◆ WHAT TO DO
Your reply should reproduce each entry exactly and contain no pictures.

#### SUPPLIED INFORMATION ####

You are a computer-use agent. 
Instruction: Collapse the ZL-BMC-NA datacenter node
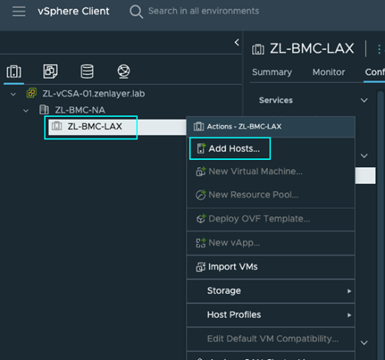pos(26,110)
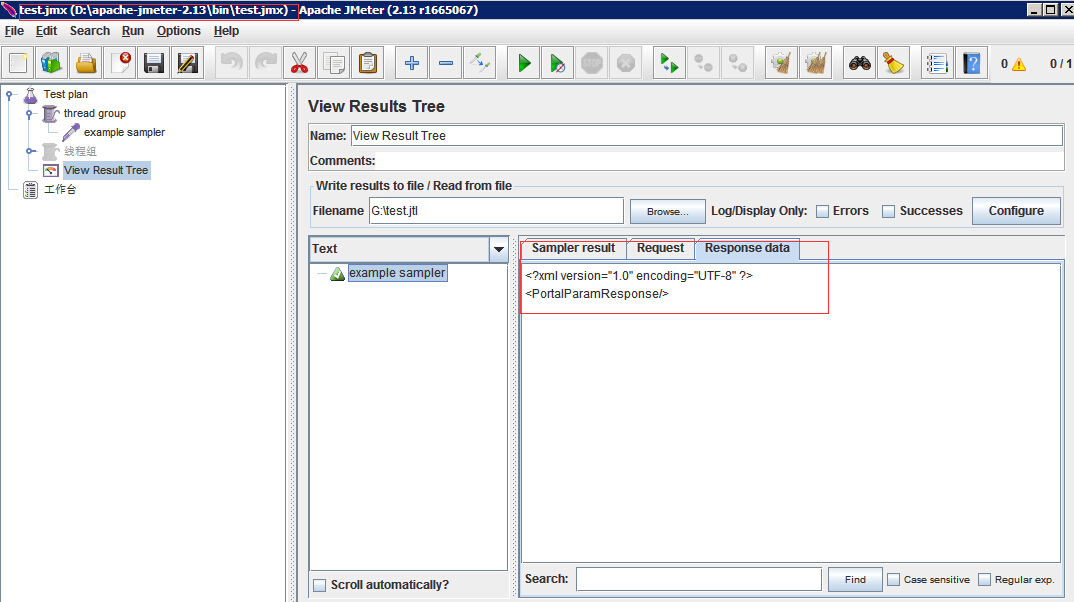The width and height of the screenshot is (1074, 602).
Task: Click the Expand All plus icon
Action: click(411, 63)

####

◆ PROBLEM SOLUTION
You are a computer-use agent. 
Instruction: Collapse the ZL-BMC-NA datacenter node
pos(26,110)
The width and height of the screenshot is (1074, 602).
Task: Click the Expand All plus icon
Action: click(411, 63)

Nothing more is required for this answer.